History is not a succession of innovations, it is fragmented, parallel, and discontinuous…Nothing need ‘replace’ anything else. Every new medium has its practical constraints, and ultimately its human limitations

One common complaint i often hear about these new information technologies is that texting, emailing, and blogging are somehow undermining our standards of grammar, spelling and punctuation.

It’s certainly true that my kids ‘txt’ all the time, and message me weird coded messages on chat ‘soz dad l8 – brb’. Sorry dad i’m late for school. Be right back. However, both my msn/txt children are gr8 at school, and just as they shift their accents from the argot of the playground to the politesse of family dinners, they seem very adaptable when it comes to the rigours of exams against the acronyms of text messaging. Two styles can co-exist simultaneously, often with great wit and vigour from the cross fertilisation.

When it comes to rules of grammar, punctuation and spelling, i always remember that Britain’s most creative period of writing, and the birth place of this modern English now spoken and written throughout the world, was during the age of Elizabethan Jacobean theatre and poetry – a time in which ‘Shakspeare’ spelt his name in ten different ways, and the rules of spelling and grammar were in flux.

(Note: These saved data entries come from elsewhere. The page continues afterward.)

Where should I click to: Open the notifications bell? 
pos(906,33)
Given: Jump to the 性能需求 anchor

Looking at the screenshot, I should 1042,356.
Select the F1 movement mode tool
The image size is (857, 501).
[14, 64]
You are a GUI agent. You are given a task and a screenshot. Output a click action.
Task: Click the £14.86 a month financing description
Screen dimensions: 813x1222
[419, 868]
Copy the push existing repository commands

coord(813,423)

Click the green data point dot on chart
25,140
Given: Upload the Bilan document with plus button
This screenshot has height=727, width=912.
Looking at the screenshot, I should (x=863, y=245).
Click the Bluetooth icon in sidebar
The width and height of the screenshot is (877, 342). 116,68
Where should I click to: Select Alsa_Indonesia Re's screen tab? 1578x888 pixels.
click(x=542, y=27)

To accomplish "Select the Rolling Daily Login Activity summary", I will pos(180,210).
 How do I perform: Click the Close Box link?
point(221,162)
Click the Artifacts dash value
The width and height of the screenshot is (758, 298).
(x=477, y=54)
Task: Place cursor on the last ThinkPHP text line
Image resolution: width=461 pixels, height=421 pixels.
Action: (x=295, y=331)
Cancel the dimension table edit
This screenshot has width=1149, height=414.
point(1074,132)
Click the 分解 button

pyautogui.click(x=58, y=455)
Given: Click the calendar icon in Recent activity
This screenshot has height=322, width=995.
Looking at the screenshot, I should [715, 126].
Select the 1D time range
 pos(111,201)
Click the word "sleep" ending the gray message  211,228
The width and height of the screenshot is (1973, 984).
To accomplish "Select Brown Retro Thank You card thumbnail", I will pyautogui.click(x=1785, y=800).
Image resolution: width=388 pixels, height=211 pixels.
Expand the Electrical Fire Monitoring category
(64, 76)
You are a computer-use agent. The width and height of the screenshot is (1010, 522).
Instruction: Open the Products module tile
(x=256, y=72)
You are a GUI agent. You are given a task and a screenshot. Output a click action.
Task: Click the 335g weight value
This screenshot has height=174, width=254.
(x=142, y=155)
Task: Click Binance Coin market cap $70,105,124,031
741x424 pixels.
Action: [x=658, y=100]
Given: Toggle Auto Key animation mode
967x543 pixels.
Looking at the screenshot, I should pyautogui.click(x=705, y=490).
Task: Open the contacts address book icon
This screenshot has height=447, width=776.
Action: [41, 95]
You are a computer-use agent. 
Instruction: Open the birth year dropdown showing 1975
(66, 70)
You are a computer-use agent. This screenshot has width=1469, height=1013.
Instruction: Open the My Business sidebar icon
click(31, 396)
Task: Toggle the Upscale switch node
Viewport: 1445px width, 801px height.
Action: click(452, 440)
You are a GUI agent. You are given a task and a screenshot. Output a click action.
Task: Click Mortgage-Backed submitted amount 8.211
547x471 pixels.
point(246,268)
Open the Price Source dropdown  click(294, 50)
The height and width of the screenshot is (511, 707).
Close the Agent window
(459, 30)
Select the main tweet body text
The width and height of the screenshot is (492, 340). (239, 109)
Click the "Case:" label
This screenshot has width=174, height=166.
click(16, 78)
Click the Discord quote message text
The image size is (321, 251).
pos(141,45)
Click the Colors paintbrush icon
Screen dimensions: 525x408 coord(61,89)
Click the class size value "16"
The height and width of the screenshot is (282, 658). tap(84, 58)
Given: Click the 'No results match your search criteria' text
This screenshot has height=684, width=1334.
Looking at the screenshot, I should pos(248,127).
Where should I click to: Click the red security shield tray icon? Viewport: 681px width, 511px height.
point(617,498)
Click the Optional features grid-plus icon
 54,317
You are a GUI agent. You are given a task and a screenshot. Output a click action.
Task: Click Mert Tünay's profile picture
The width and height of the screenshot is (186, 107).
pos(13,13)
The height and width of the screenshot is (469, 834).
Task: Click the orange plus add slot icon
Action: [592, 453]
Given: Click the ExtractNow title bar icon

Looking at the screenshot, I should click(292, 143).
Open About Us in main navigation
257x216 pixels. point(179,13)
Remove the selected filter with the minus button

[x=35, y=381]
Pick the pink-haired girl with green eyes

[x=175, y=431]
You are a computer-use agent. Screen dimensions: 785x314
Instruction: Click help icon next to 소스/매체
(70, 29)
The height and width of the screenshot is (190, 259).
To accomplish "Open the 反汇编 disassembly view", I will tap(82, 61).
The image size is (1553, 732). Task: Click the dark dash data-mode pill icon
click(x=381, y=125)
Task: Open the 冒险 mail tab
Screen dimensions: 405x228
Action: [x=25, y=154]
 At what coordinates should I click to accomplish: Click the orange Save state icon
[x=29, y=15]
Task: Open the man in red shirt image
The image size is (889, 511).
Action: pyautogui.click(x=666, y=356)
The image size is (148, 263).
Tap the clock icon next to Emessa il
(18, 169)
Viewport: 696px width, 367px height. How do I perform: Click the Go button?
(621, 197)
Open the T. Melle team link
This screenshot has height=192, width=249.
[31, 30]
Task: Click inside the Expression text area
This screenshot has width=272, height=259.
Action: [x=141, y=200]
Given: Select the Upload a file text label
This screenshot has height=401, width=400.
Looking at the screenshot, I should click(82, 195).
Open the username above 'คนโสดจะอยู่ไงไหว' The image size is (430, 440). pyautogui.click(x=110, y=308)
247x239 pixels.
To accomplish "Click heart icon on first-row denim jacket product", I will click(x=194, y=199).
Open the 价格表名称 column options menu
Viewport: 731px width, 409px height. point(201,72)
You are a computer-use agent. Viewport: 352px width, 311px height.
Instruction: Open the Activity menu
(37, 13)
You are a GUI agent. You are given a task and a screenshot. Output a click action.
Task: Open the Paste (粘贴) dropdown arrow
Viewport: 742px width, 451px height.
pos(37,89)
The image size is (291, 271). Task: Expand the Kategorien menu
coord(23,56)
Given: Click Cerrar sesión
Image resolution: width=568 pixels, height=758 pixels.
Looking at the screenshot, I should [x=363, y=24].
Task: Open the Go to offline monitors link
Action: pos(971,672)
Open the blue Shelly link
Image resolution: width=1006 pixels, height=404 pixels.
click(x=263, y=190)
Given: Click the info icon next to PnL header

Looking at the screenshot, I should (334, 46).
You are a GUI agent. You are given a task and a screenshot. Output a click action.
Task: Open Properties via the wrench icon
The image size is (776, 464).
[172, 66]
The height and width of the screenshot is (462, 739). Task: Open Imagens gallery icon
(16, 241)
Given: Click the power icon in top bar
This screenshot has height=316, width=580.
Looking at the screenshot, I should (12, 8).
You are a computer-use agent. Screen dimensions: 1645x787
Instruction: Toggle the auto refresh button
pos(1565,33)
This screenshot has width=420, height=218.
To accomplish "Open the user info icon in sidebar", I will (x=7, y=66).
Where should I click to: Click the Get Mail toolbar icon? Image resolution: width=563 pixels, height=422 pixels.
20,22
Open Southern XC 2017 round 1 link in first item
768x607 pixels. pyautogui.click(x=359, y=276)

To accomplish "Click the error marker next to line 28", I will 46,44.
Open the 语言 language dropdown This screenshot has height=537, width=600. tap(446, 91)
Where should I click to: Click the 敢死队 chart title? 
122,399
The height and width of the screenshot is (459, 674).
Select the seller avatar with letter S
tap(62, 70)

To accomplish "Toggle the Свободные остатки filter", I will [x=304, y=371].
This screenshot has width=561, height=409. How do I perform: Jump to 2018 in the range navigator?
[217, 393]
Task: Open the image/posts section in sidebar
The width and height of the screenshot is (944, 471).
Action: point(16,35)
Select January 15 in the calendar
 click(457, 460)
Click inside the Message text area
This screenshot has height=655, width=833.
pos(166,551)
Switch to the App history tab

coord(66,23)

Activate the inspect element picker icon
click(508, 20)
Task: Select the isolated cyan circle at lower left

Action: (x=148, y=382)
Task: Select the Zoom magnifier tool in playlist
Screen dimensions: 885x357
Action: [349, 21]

That’s one way that the new knowledge technologies are affecting the physics of our textuality (and no doubt our sexuality). But when it comes to ‘hypertextuality’, I always feel we are straying into areas of’ metaphysics’, indeed theology, as I pointed out in a previous intervention.

 So perhaps one way of looking at hypertextuality is to go full throttle for this quasi-religious approach, and since literature and the arts have classically offered some kind of substitution for religion, then it may be germane to ask… how does the internet affect our idea of immortality?

Years ago, as a tense teenager, I longed to have a book published. I was reading the canon of famous writers, and then books about these writers – Eliot, Lawrence, eckett – and my idea of salvation was to become famous enough that someone would write a book about me. In the years since then, many things have happened – not least a realisation of the limits of my own literary talent – but I wonder if a broader cultural shift has taken place: i.e. the decline of the book, the printed page, as an emblem of social approval, legitimacy and authority.

In the era of Hola! magazine, the National Enquirer, and in literature of intrusive scandalous biographies, probably the last thing now I’d want is to be ‘immortal’ in this way – like Primo Levi or Elvis Presley. But I wonder how the internet changes our notions of fame, immortality and Parnassus.

About five years ago, I explored with an entrepreneurial friend of the idea of setting up soul.com, in which people could upload their lives to a web space memorial, complete with architecture, music, photos, poems and songs, which would act as a repository of their soul.

We imagined it a bit like the Sims or Sim City, the difference being everyone would build their own mausoleum or utopia. 700 years ago, Dante’s image of paradiso was firmly based in the hypertextuality of books; he saw every redeemed sinner as a page in god’s library. Oddly enough, with more and more people having access to publication, we all have a chance to be at least a ‘web page’ in the library of mankind, and have our fifteen minutes of fame. We have got our place in the library in the absence of god.

This seems to be the crucial problem. In this electronic era of information technology we can all be visible. The biggest anxiety is not expression, but the lurking realisation that nobody may be watching. There is presence, but no judgement. Who is going to ‘editorialise’ this mass of human expression? We don’t have a god anymore. But we do have google. Has google replaced god?